[A run of entries]
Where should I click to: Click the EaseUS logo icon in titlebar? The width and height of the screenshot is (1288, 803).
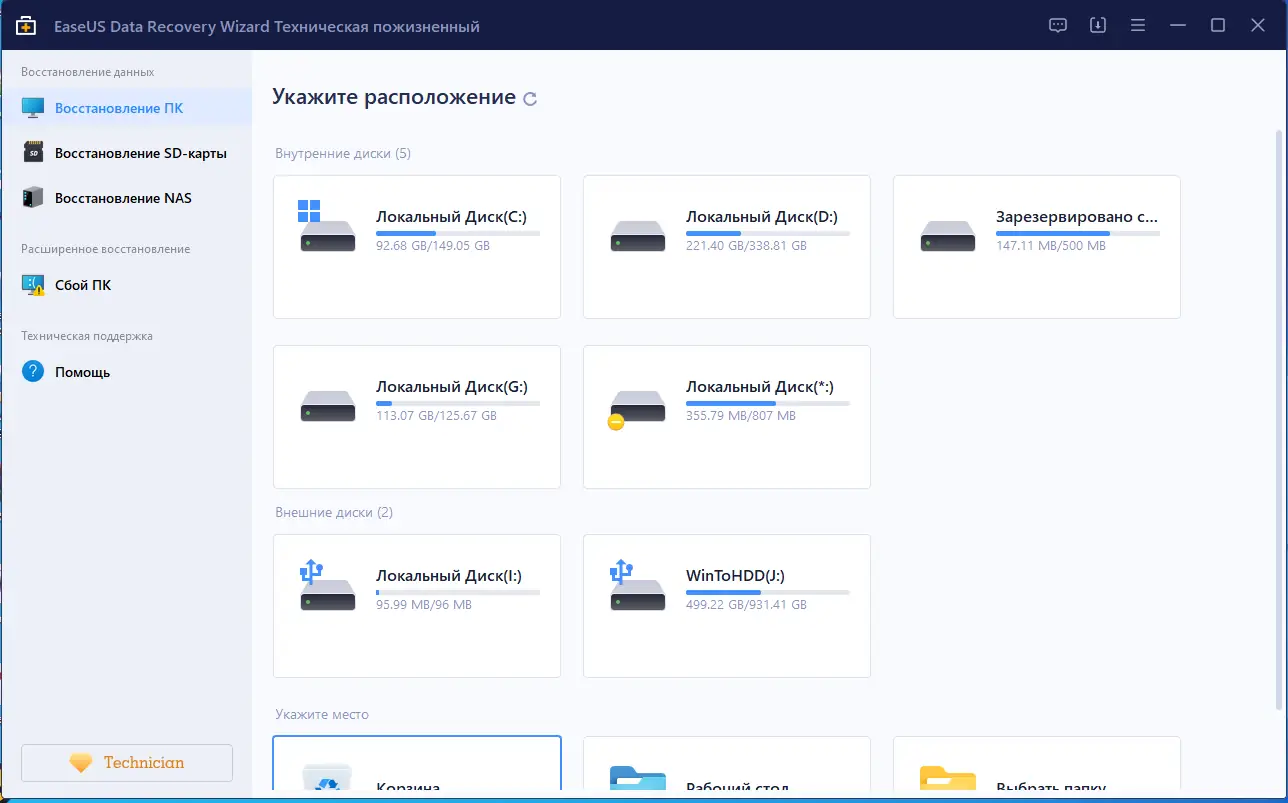(x=27, y=25)
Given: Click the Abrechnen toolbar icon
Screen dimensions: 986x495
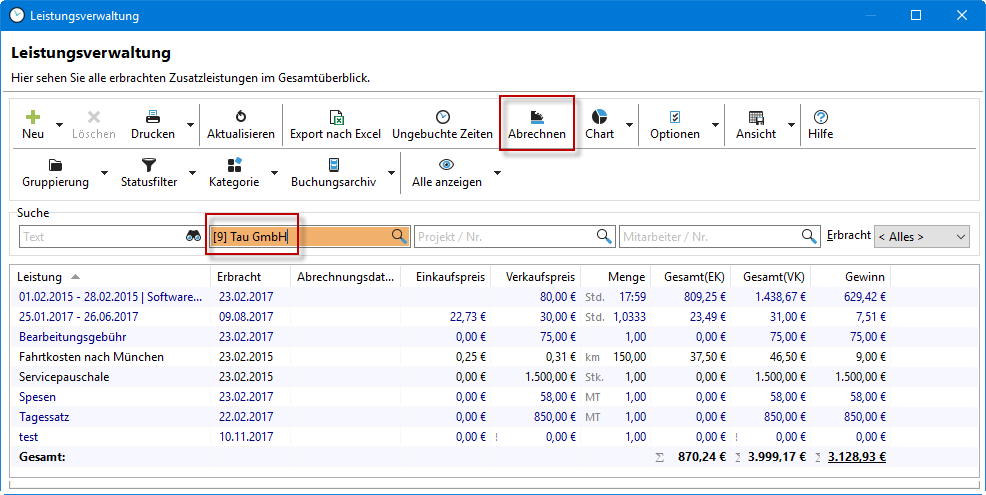Looking at the screenshot, I should point(537,116).
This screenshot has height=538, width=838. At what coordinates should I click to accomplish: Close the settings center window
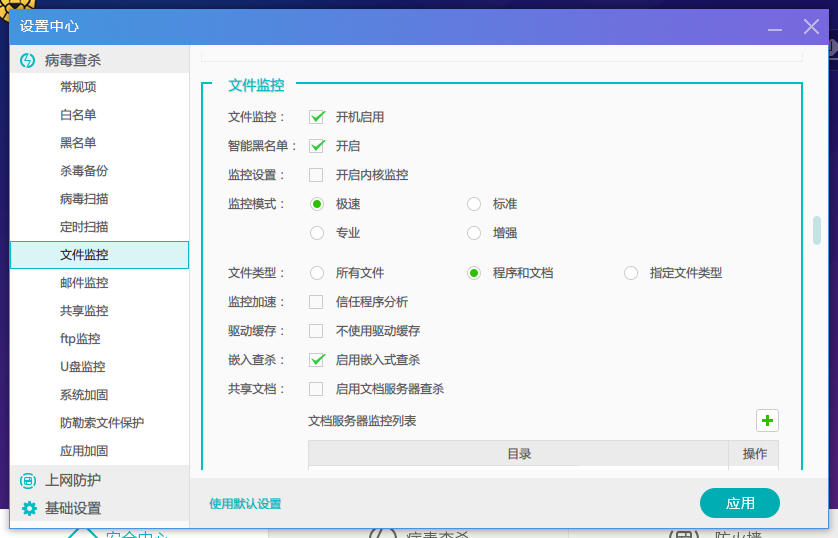coord(810,27)
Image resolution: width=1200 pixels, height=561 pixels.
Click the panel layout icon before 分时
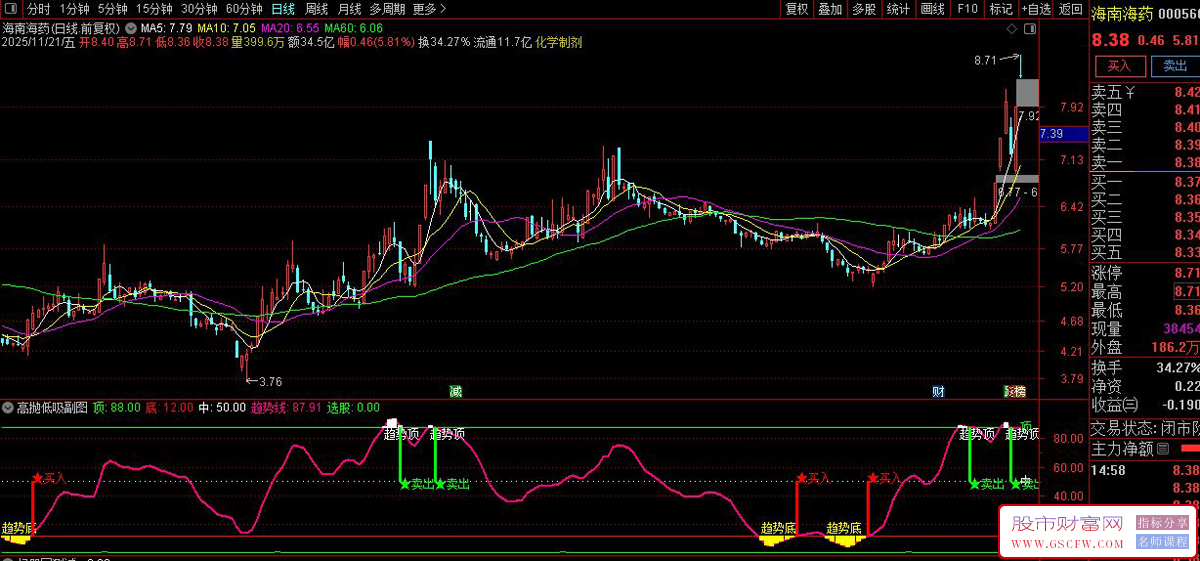pyautogui.click(x=11, y=9)
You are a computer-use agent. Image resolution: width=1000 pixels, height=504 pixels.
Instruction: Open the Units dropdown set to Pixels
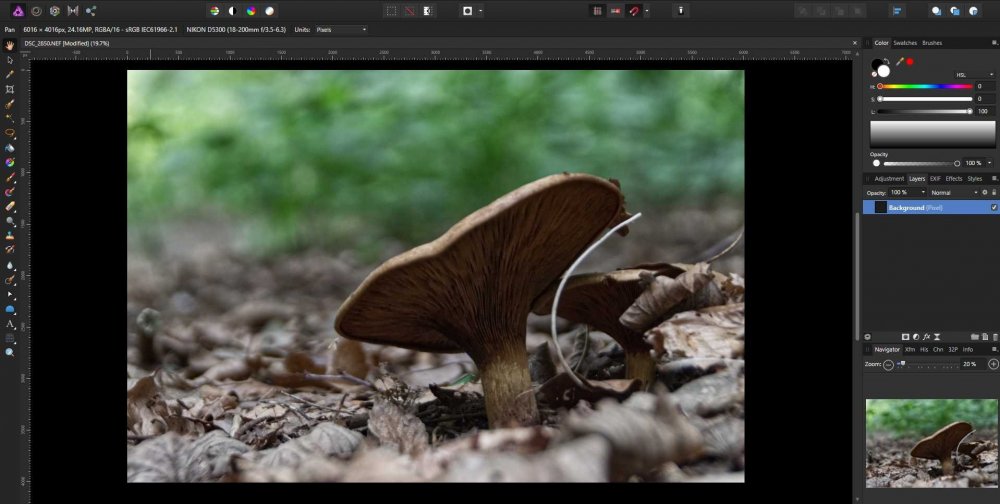[341, 29]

* [Aim of the task] Output all of the entries above as a two-column CSV with the header input,output. Each entry gets one row, with its text under input and its answer under output, each in a single quoted field with line breaks replaced by spaces and the pictures left out.

* [Problem solution]
input,output
"Where should I click to: Click the EaseUS logo icon in titlebar? The width and height of the screenshot is (1288, 803).","(x=27, y=25)"
"Given: Click the Abrechnen toolbar icon Screen dimensions: 986x495","Looking at the screenshot, I should point(537,116)."
"This screenshot has height=538, width=838. At what coordinates should I click to accomplish: Close the settings center window","coord(810,27)"
"Image resolution: width=1200 pixels, height=561 pixels. Click the panel layout icon before 分时","pyautogui.click(x=11, y=9)"
"You are a computer-use agent. Image resolution: width=1000 pixels, height=504 pixels. Instruction: Open the Units dropdown set to Pixels","[341, 29]"